Schriftelijke opdracht A -> Tussen welke twee woorden wil fas_et_nefas in de forumdiscussie het verschil weten?
===== Leestekst =====
# medewerker / collega



## fas_et_nefas

Beste leden,  vooraf: hoi aan alle, dit is mijn eerste posting.   Mijn vraag draait om het verschil tussen "collega" en "medewerker". Ik was zojuist bij de bank waar ik naar een van de mederwerkers (of werknemers?) zei: "Ik heb vandaag al met uw medewerkster gesproken en zij heeft gezegd dat ze (...) voor mij doet" (en ze heeft het niet gedaan, dus was ik zelf bij de bank). Nou, op de weg naar huis dacht ik dan dat ik misschien de collega van de aangestelde fout benoemd heb: Dus mijn vraag: Als ik "uw medewerkster" naar een van de aangestelde zeg, impliceer ik dan dat de persoon die ik spreek de baas is of kan hij evenwel ook alleen maar een van de medewerkers zijn, wat gelijkheid zou impliceren? Ik hoop het is duidelijk wat ik bedoel (als jullie waarschijnlijk kunnen zien, mijn Nederlands is vrij beperkt).  Bij voorbaat bedankt, fas_et_nefas  P.S. Ik zou heel blij zijn als jullie in het allgemeen foutjes in mijn posting zouden corrigeren.


----------



## fas_et_nefas

P.S. Waarom zijn bij het posten mijn alinea's verdwenen? En hoe maak ik alinea's die bij het versturen bestaan blijven?


----------



## Couch Tomato

Een medewerker bij een bedrijf heeft vaak meerdere collega's. 



fas_et_nefas said:


> Ik was zojuist bij de bank waar ik naar een  van de mederwerkers (of werknemers?) zei: "Ik heb vandaag al met uw  medewerkster gesproken en zij heeft gezegd dat ze (...) voor mij doet"  (en ze heeft het niet gedaan, dus was ik zelf bij de bank).
===== Aangeleverde vermeldingen =====
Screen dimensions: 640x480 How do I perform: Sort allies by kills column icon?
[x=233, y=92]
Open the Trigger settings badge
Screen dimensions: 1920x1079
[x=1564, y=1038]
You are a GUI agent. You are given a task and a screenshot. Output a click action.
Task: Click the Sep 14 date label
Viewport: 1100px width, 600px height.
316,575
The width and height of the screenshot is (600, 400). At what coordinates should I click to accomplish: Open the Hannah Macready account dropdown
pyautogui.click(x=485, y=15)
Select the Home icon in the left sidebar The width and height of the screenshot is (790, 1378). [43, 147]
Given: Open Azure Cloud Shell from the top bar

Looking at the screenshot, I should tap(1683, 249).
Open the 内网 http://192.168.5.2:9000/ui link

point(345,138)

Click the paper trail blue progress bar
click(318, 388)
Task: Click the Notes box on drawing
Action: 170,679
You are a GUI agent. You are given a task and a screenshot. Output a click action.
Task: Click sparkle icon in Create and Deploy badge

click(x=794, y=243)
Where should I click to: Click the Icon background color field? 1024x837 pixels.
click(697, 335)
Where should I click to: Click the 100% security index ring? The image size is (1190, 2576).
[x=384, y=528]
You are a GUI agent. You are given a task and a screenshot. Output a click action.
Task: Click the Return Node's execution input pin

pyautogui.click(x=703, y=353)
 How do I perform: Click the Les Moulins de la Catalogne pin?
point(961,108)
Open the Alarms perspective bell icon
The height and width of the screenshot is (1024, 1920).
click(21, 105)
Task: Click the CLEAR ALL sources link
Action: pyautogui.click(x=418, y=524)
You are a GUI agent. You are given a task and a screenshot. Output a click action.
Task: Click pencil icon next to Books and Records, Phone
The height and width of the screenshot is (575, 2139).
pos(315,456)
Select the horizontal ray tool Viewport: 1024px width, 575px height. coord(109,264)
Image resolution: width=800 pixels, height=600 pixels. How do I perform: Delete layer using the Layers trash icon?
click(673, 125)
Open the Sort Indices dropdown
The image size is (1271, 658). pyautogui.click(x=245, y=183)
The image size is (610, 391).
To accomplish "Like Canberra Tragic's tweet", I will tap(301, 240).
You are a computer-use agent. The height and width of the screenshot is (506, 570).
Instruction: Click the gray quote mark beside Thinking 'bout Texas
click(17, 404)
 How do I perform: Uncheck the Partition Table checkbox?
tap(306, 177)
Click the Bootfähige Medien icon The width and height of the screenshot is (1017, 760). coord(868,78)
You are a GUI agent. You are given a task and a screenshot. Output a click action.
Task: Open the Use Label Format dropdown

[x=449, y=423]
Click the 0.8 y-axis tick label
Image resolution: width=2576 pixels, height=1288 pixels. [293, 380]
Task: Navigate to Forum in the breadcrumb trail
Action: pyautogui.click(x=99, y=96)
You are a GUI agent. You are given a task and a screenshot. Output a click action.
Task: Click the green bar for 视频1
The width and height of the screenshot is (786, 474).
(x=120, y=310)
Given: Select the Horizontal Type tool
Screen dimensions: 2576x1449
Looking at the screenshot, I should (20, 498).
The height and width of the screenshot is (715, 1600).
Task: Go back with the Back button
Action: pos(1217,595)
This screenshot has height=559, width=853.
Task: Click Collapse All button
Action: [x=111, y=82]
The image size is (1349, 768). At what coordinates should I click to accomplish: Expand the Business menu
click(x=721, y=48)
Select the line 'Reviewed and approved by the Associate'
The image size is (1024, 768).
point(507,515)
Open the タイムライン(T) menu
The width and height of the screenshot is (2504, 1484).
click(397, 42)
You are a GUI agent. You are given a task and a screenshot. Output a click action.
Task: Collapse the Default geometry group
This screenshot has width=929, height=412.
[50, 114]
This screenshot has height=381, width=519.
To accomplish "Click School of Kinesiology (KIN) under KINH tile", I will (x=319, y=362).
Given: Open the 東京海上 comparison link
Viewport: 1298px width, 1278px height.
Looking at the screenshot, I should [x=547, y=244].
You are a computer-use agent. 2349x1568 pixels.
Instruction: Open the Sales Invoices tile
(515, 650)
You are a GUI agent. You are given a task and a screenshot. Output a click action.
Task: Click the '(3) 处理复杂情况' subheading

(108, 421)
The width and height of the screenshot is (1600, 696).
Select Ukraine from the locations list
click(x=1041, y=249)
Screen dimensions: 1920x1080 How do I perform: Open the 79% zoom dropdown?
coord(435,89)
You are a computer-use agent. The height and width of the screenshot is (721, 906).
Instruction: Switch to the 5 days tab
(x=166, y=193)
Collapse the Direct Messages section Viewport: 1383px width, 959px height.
=====
Schriftelijke opdracht B -> Schrijf uit de vermeldingen de regels letterlijk over, beginnend bij de regel met "Open the Trigger settings badge" en eindigend bij de regel met "Select the horizontal ray". Neem beide regels mee.

Volledig antwoord A -> Tussen "collega" en "medewerker".

Volledig antwoord B ->
Open the Trigger settings badge
Screen dimensions: 1920x1079
[x=1564, y=1038]
You are a GUI agent. You are given a task and a screenshot. Output a click action.
Task: Click the Sep 14 date label
Viewport: 1100px width, 600px height.
316,575
The width and height of the screenshot is (600, 400). At what coordinates should I click to accomplish: Open the Hannah Macready account dropdown
pyautogui.click(x=485, y=15)
Select the Home icon in the left sidebar The width and height of the screenshot is (790, 1378). [43, 147]
Given: Open Azure Cloud Shell from the top bar

Looking at the screenshot, I should tap(1683, 249).
Open the 内网 http://192.168.5.2:9000/ui link

point(345,138)

Click the paper trail blue progress bar
click(318, 388)
Task: Click the Notes box on drawing
Action: 170,679
You are a GUI agent. You are given a task and a screenshot. Output a click action.
Task: Click sparkle icon in Create and Deploy badge

click(x=794, y=243)
Where should I click to: Click the Icon background color field? 1024x837 pixels.
click(697, 335)
Where should I click to: Click the 100% security index ring? The image size is (1190, 2576).
[x=384, y=528]
You are a GUI agent. You are given a task and a screenshot. Output a click action.
Task: Click the Return Node's execution input pin

pyautogui.click(x=703, y=353)
 How do I perform: Click the Les Moulins de la Catalogne pin?
point(961,108)
Open the Alarms perspective bell icon
The height and width of the screenshot is (1024, 1920).
click(21, 105)
Task: Click the CLEAR ALL sources link
Action: pyautogui.click(x=418, y=524)
You are a GUI agent. You are given a task and a screenshot. Output a click action.
Task: Click pencil icon next to Books and Records, Phone
The height and width of the screenshot is (575, 2139).
pos(315,456)
Select the horizontal ray tool Viewport: 1024px width, 575px height. coord(109,264)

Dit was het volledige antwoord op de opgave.